◆ **What you are asked to do**
Where the data below begins, start duplicating lines exactly, and finish with the line containing "бытовые (315, 1074)"; add nothing else. Leave the pictures out.

━━━ Information ━━━

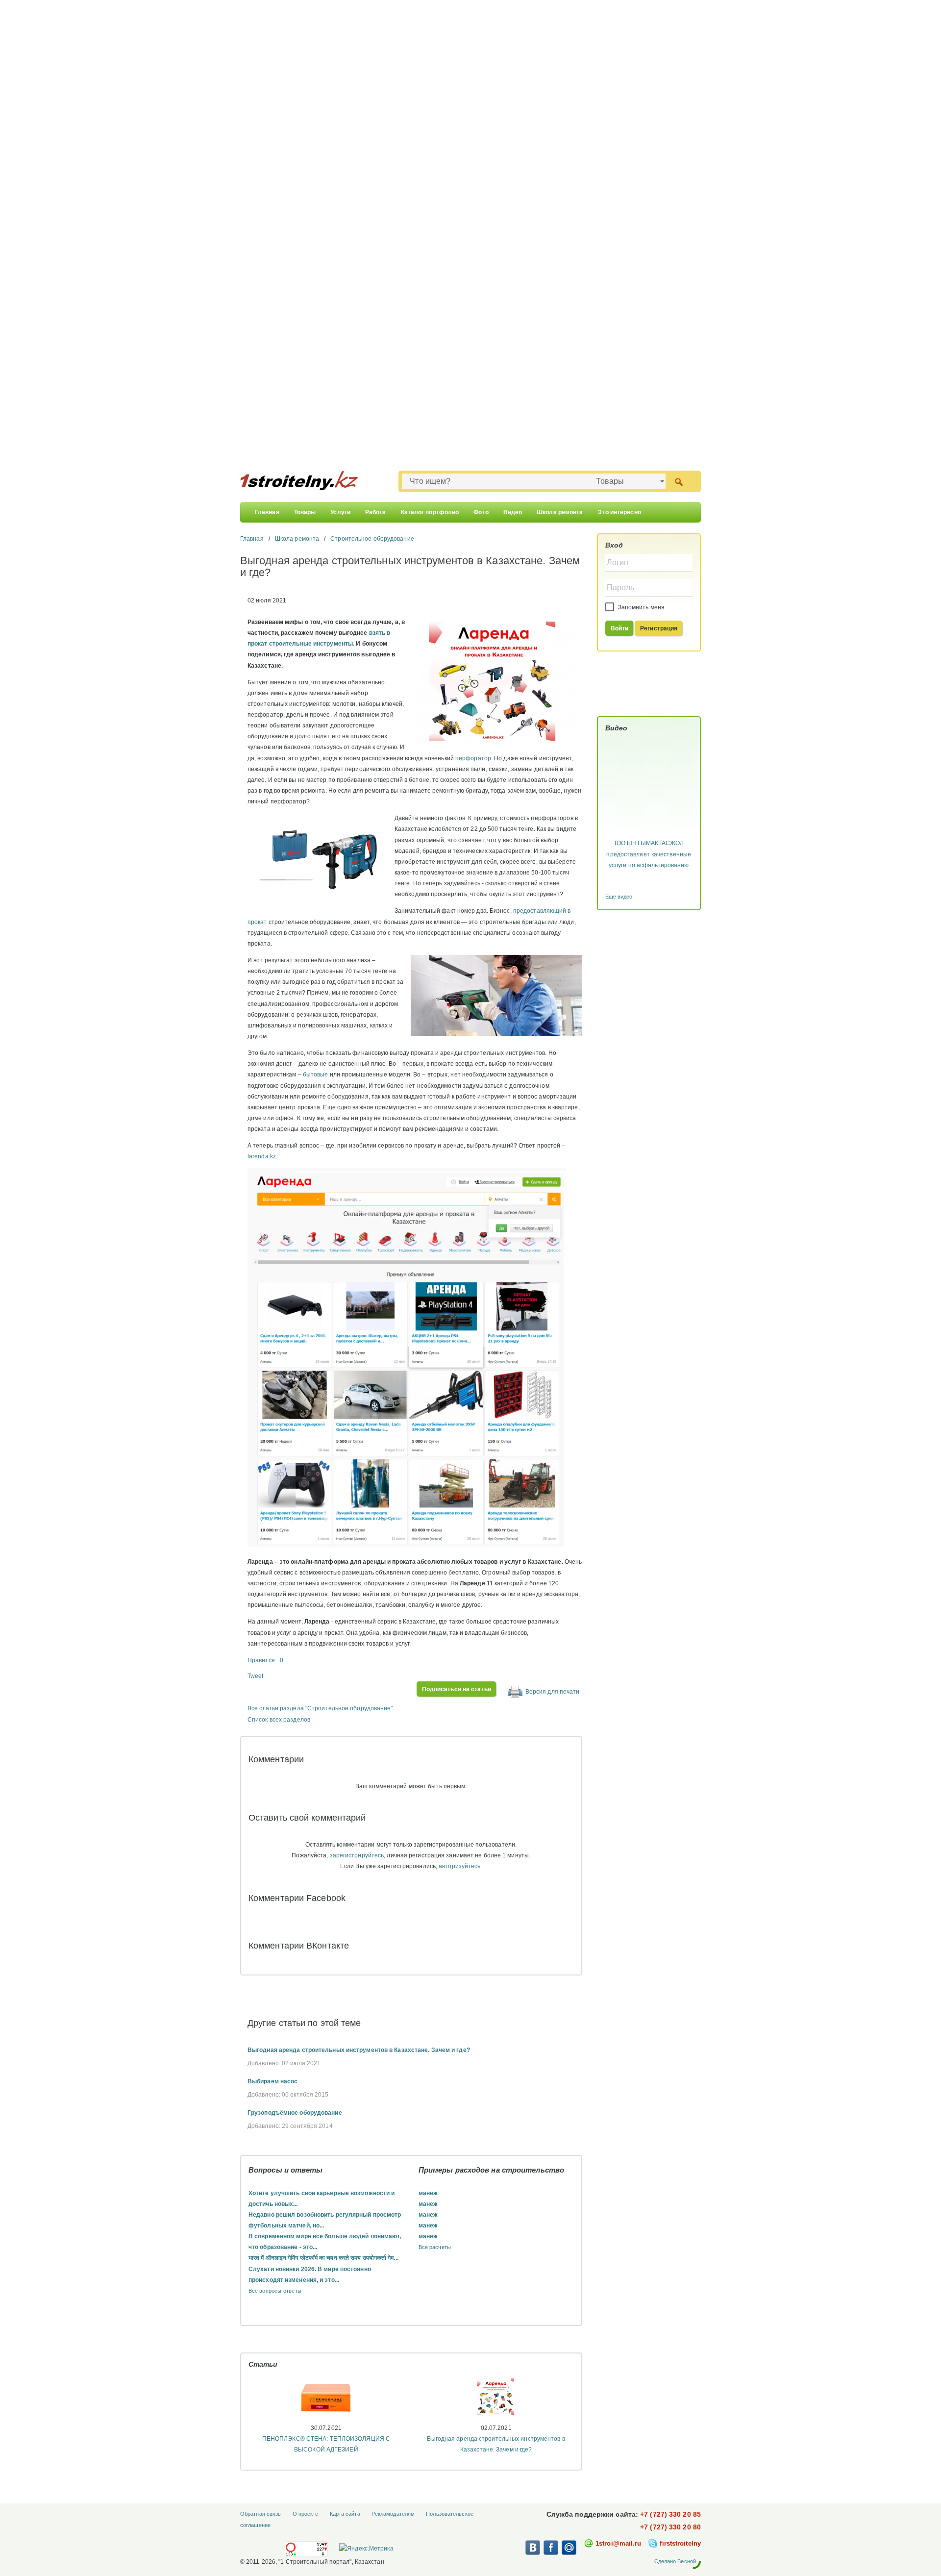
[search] (679, 481)
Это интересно (619, 512)
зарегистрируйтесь (357, 1855)
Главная (267, 512)
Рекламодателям (393, 2514)
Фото (480, 512)
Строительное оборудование (372, 538)
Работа (375, 512)
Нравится (261, 1660)
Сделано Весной (675, 2561)
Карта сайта (345, 2514)
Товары (305, 512)
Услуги (340, 512)
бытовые (315, 1074)
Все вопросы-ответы (274, 2291)
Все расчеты (435, 2247)
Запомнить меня (641, 607)
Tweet (256, 1676)
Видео (512, 512)
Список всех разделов (279, 1719)
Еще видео (619, 897)
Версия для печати (552, 1691)
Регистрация (658, 628)
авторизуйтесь (459, 1866)
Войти (620, 628)
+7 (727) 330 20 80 (670, 2527)
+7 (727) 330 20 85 (670, 2514)
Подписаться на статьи (456, 1689)
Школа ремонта (560, 512)
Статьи (263, 2364)
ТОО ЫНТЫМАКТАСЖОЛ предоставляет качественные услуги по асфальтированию (648, 854)
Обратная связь (260, 2514)
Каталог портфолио (430, 512)
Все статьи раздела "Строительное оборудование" (320, 1708)
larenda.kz (262, 1156)
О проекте (306, 2514)
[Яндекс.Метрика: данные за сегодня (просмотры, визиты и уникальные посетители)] (366, 2548)
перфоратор (473, 758)
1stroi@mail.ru (618, 2543)
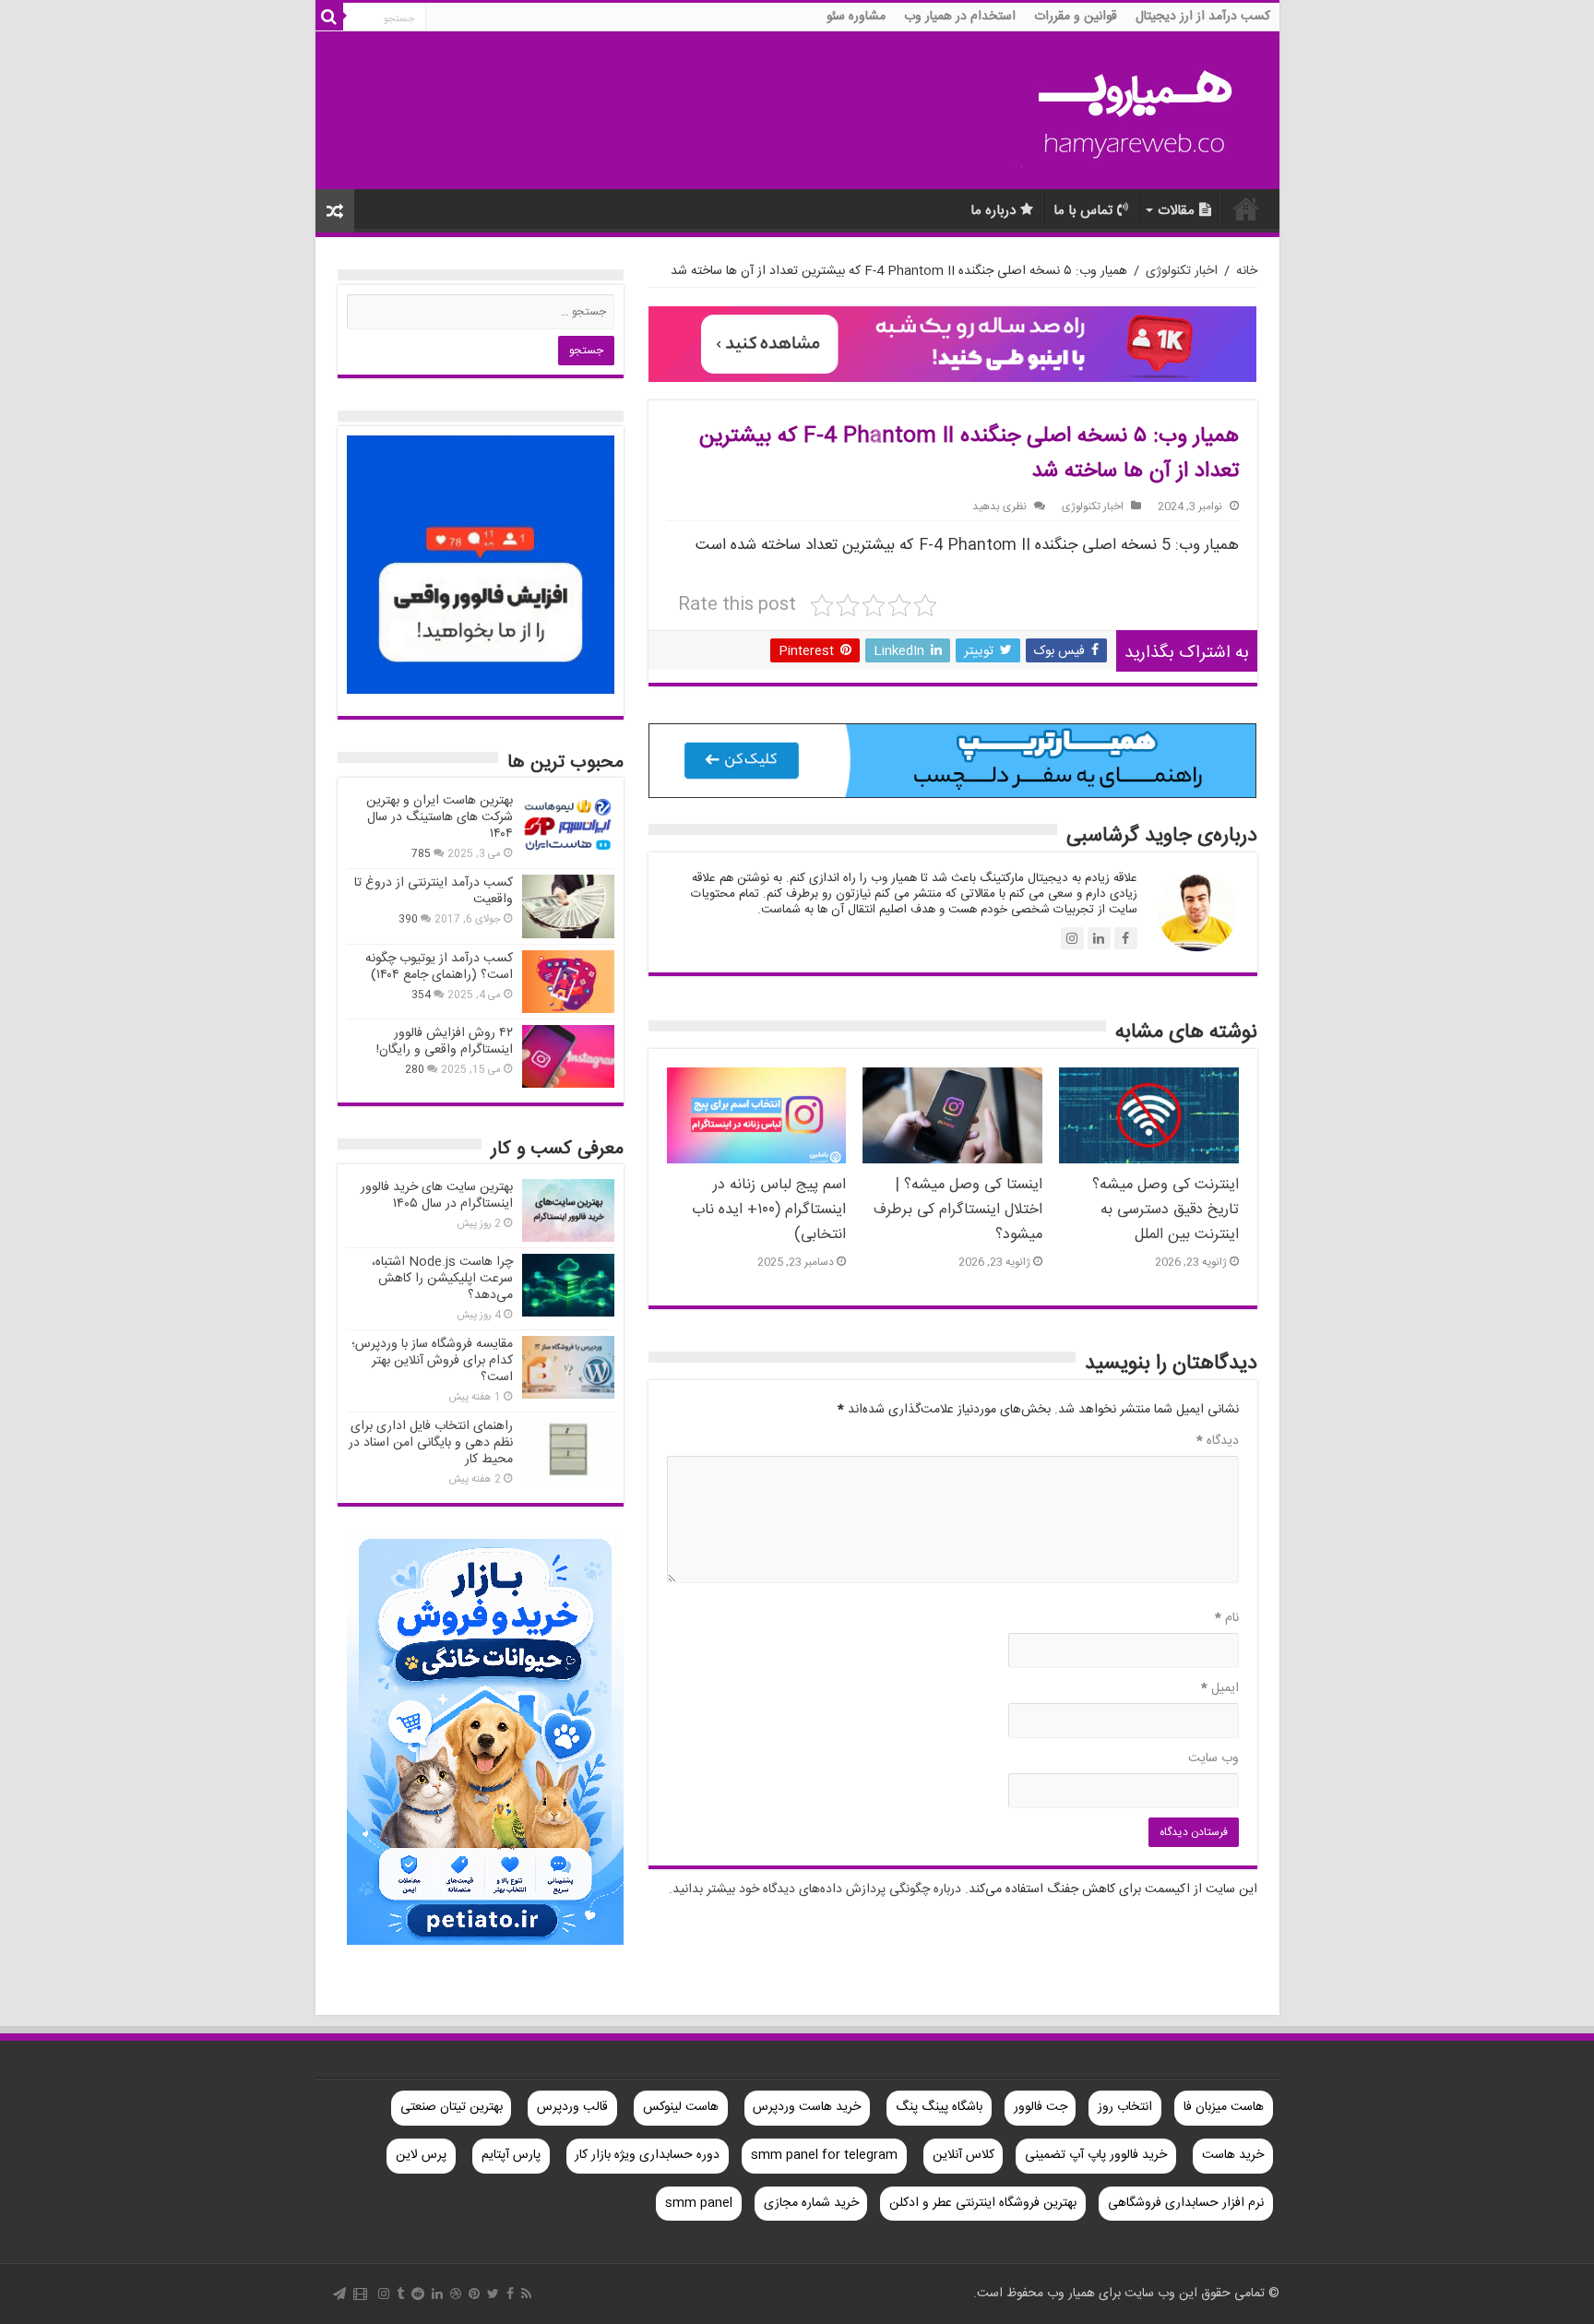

━━━

◆ **Answer to the problem**
[search] (679, 481)
Это интересно (619, 512)
зарегистрируйтесь (357, 1855)
Главная (267, 512)
Рекламодателям (393, 2514)
Фото (480, 512)
Строительное оборудование (372, 538)
Работа (375, 512)
Нравится (261, 1660)
Сделано Весной (675, 2561)
Карта сайта (345, 2514)
Товары (305, 512)
Услуги (340, 512)
бытовые (315, 1074)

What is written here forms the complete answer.